* [Description of the task]: From the entries below, tally the lines with "agent" in them and reply with that figure only.

* [Material for the task]:
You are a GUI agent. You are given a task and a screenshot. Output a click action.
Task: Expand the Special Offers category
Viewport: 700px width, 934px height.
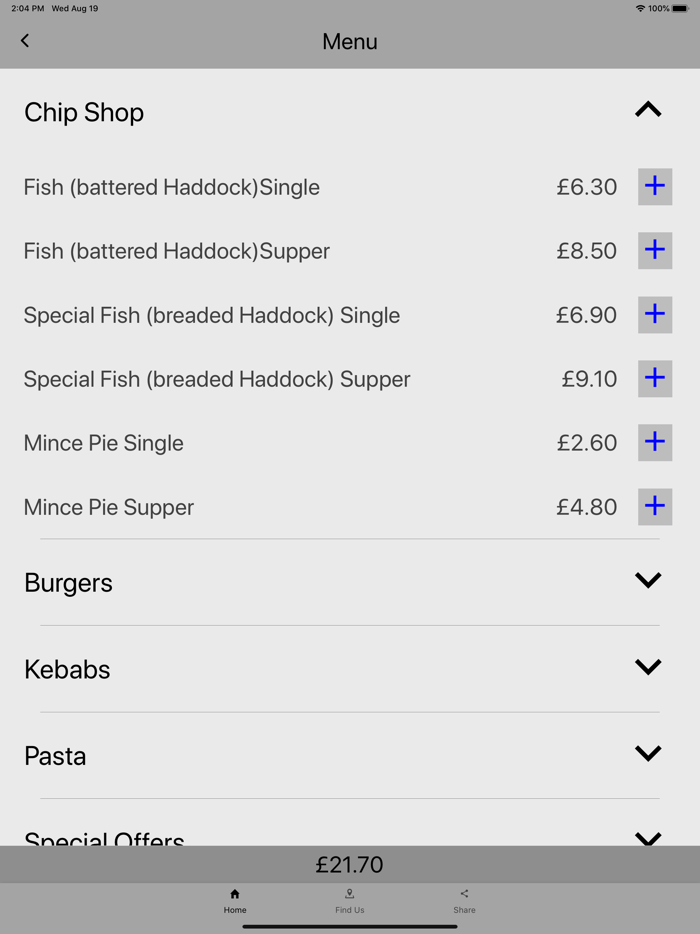(x=648, y=837)
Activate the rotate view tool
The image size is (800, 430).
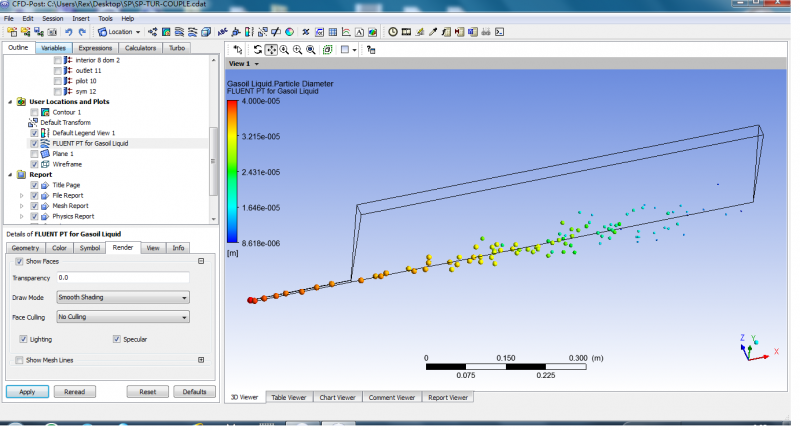258,49
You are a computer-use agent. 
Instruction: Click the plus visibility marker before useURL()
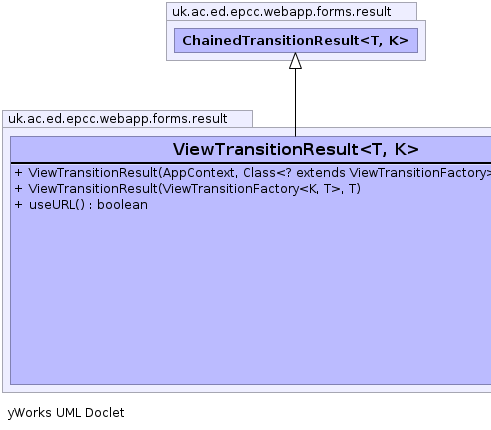pyautogui.click(x=18, y=205)
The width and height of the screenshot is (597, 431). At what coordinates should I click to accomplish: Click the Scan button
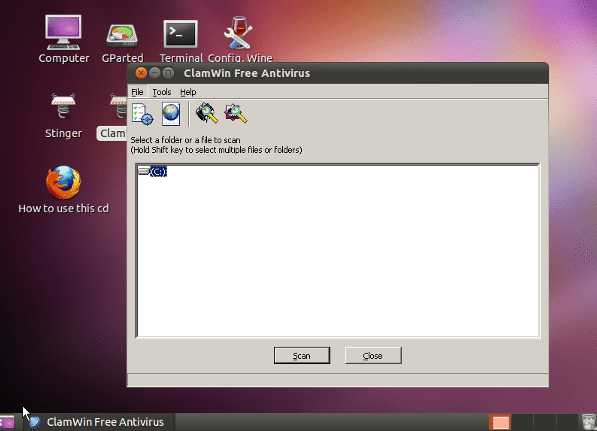pyautogui.click(x=302, y=356)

* [Expected answer]: 2